Santiago ALBA RICO
DERIVA AUTORITARIA

Túnez en el abismo

Túnez se precipita muy rápidamente en un abismo dictatorial sin vuelta atrás. Es difícil comprenderlo desde Europa, cuyos medios se han desentendido del país norteafricano, pero no podía ocurrir nada más grave que la detención, en pleno Ramadán, de Rached Ghannouchi, secretario general del partido posislamista Ennahda y presidente del Parlamento hasta el golpe de Estado de Kais Said en 2021. Muchos tunecinos la deseaban; otros muchos la temían; a nadie, desde luego, le ha sorprendido.

(Fethi BELAID | AFP)

Pero ¿quién es Rached Ghannouchi? Más allá de sus cargos, es el símbolo ambiguo de la difícil y finalmente fallida experiencia de democracia parlamentaria abierta tras la revolución de 2011. Es también el símbolo incómodo de un proyecto igualmente fallido y no menos imprescindible en el mundo musulmán: el de la integración del islam político en las instituciones.

No deja de ser elocuente el hecho de que el presidente, Kais Said, ordenara su detención después de unas declaraciones en las que Ghannouchi recordaba que en Túnez no sobra nadie, que hay que contar con el islamismo, con la izquierda y con todos los otros elementos que componen la sociedad tunecina, so pena de provocar una guerra civil.

CONJUNTO DE DATOS ▸
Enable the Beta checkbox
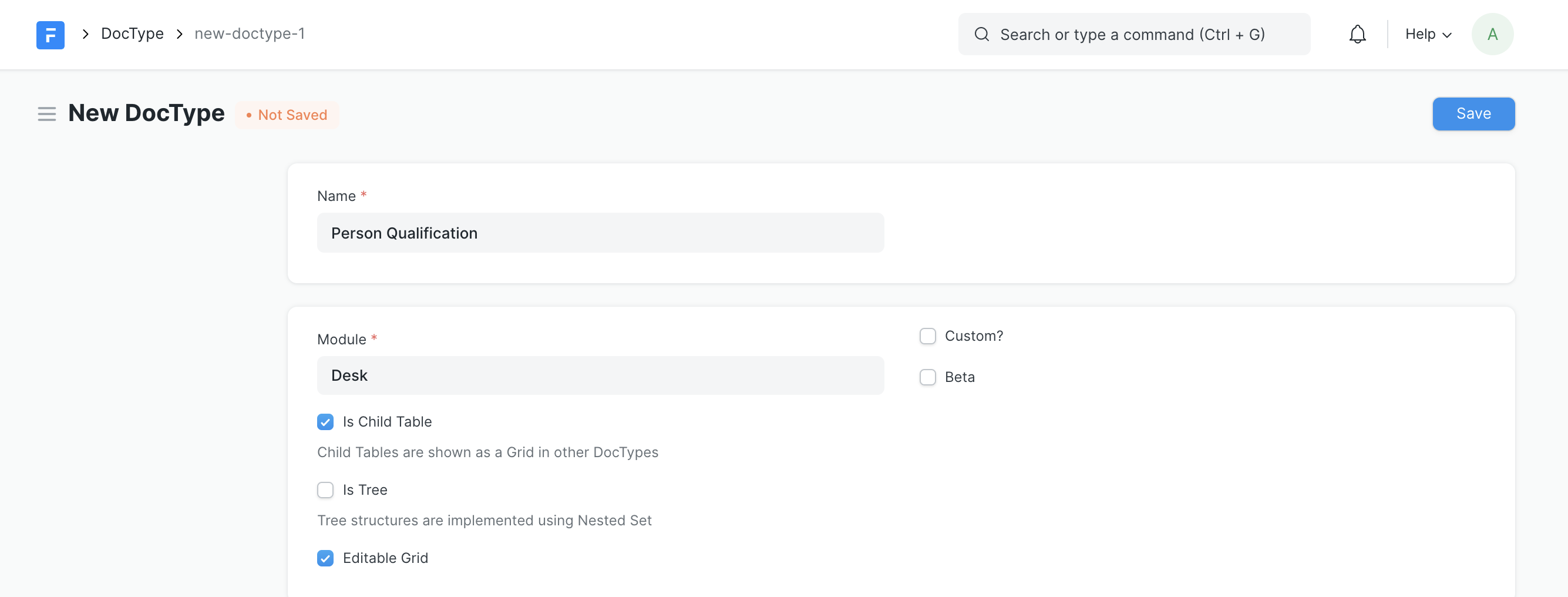 927,378
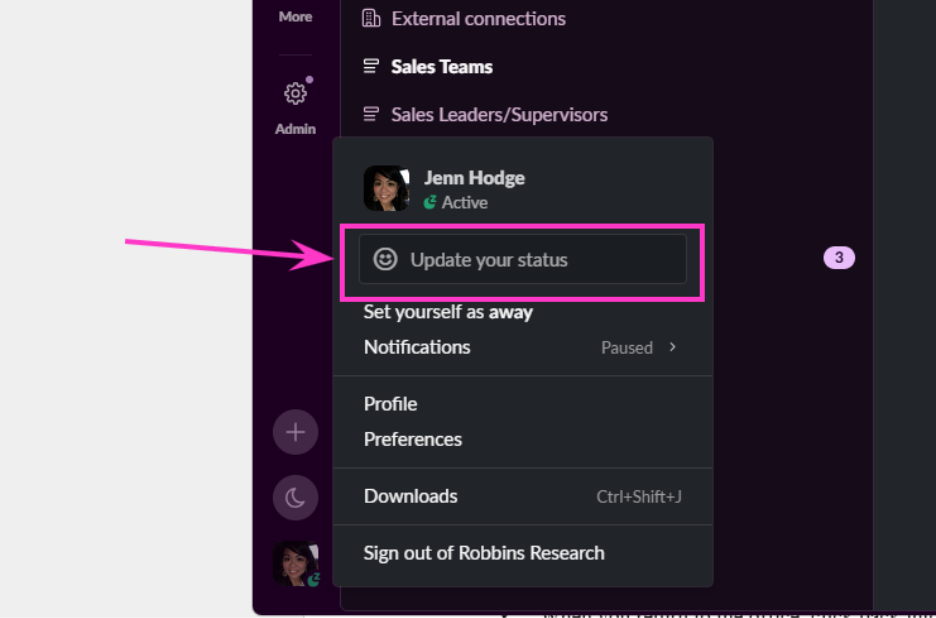The height and width of the screenshot is (618, 936).
Task: Open the Admin gear icon
Action: pyautogui.click(x=295, y=94)
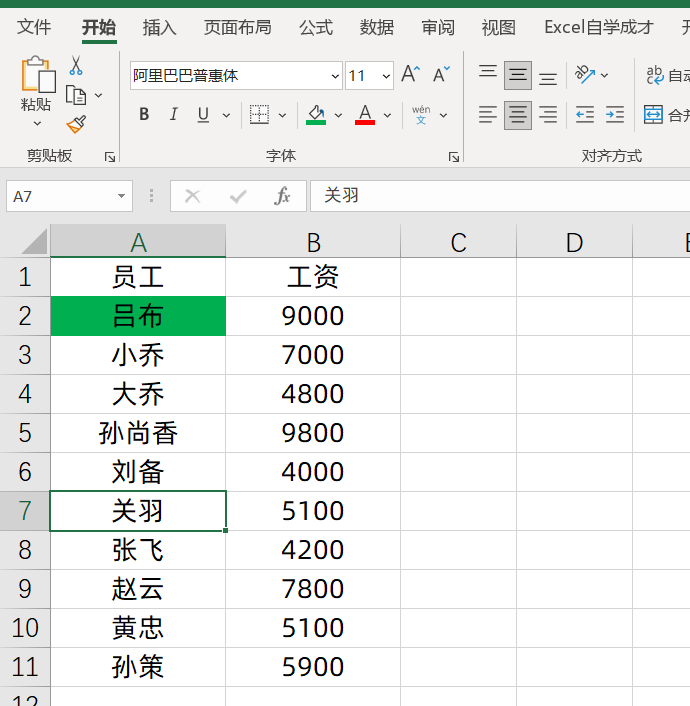Click the text Orientation icon
Viewport: 690px width, 706px height.
click(585, 75)
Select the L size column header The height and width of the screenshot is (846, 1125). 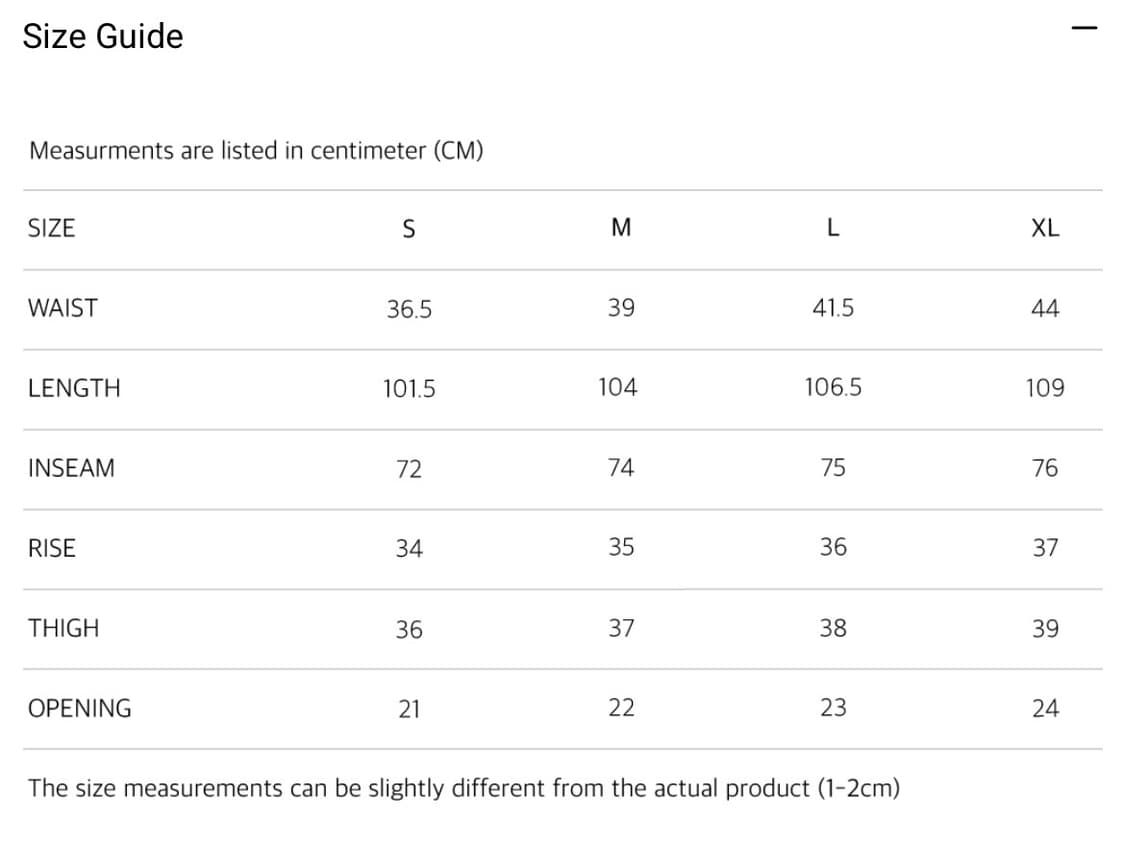coord(833,228)
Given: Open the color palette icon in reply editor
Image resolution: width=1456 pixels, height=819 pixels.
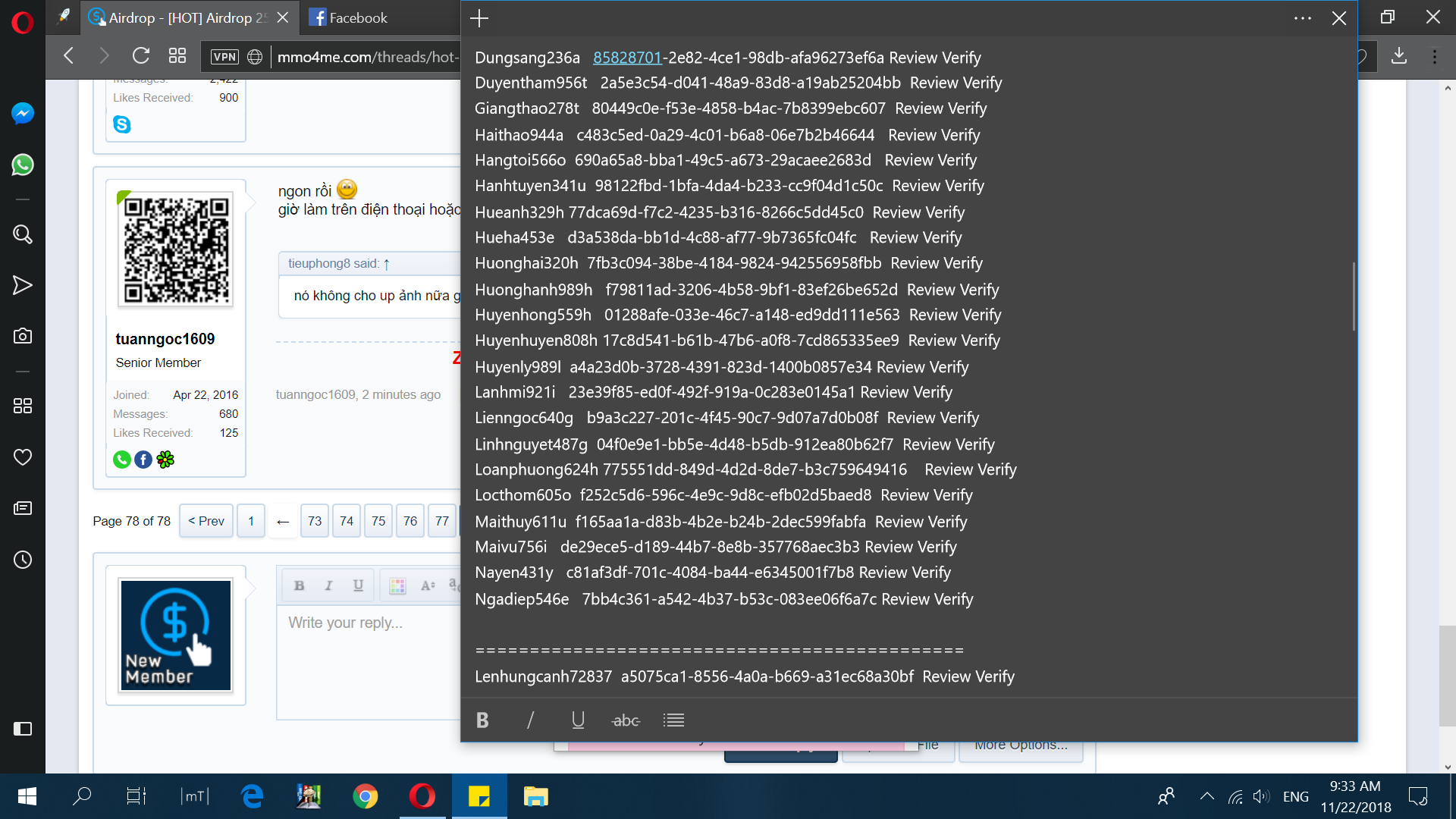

REQUISITOS DE TAREAS ▸
1. Según el texto sobre Túnez, ¿qué cargo ocupa Rached Ghannouchi en el partido Ennahda?
2. Resuma el texto sobre Túnez en dos oraciones.
3. Retome el texto sobre Túnez justo después de su última oración y continúe la redacción.
Las filas no guardan relación alguna con el texto sobre Túnez.

RESULTADOS POR TAREA ▸
1. Es secretario general del partido posislamista Ennahda.

2. Túnez se precipita hacia un abismo dictatorial, y lo más grave que podía ocurrir es la detención, en pleno Ramadán, de Rached Ghannouchi, secretario general de Ennahda y presidente del Parlamento hasta el golpe de Estado de Kais Said en 2021. Ghannouchi simboliza la fallida democracia parlamentaria surgida de la revolución de 2011 y el proyecto de integrar el islam político en las instituciones, y su detención se ordenó tras unas declaraciones en las que advertía que en Túnez no sobra nadie y que excluir a algún sector de la sociedad podría provocar una guerra civil.

3.
A Ghannouchi se le podrán reprochar muchas cosas, pero no precisamente no haber intentado evitar a toda costa una confrontación fratricida. Volvió de veinte años de exilio pocos días después de la caída de Ben Ali, en enero de 2011, para convertirse en la figura política más poderosa del país a la cabeza de un partido que había sufrido represión y cárcel, y que obtuvo una holgada mayoría (37% de los votos) en las primeras elecciones libres, celebradas en septiembre de ese mismo año.

Desde entonces, consciente de la feroz islamofobia de las élites dirigentes y del difícil contexto nacional e internacional, no dejó de hacer gestos de conciliación que algunos juzgaban, a partir de su pasado islamista radical, como una estrategia insidiosa para establecer con el tiempo una república islámica en Túnez.

CUALESQUIERA QUE FUESEN SUS INTENCIONES, LO CIERTO ES QUE SU PRAGMATISMO NEGOCIADOR

(que yo he comparado a menudo con el de Santiago Carrillo) se puso de manifiesto en los momentos más difíciles de la ahora malograda transición: el pacto de legislatura con dos partidos laicos de izquierda entre 2011 y 2014; la renuncia de Ennahda al Gobierno tras el golpe de Estado de Al-Sisi en Egipto, cuando el «Estado profundo», con la colaboración del antiguo régimen y de la extrema izquierda, alentaba un golpe similar; la aprobación de una Constitución laica y liberal sin mención a la sharia; el abandono del islamismo en el congreso de 2016 en favor de una «democracia musulmana».

Fue tan pactista y pragmático que cavó su propia tumba, pues acabó promoviendo una especie de turnismo elitista que, incapaz de poner término a los problemas económicos y a la corrupción, lo fue desprestigiando a los ojos de su propio electorado y lo volvió aún más odioso a ojos de los que siempre lo habían odiado.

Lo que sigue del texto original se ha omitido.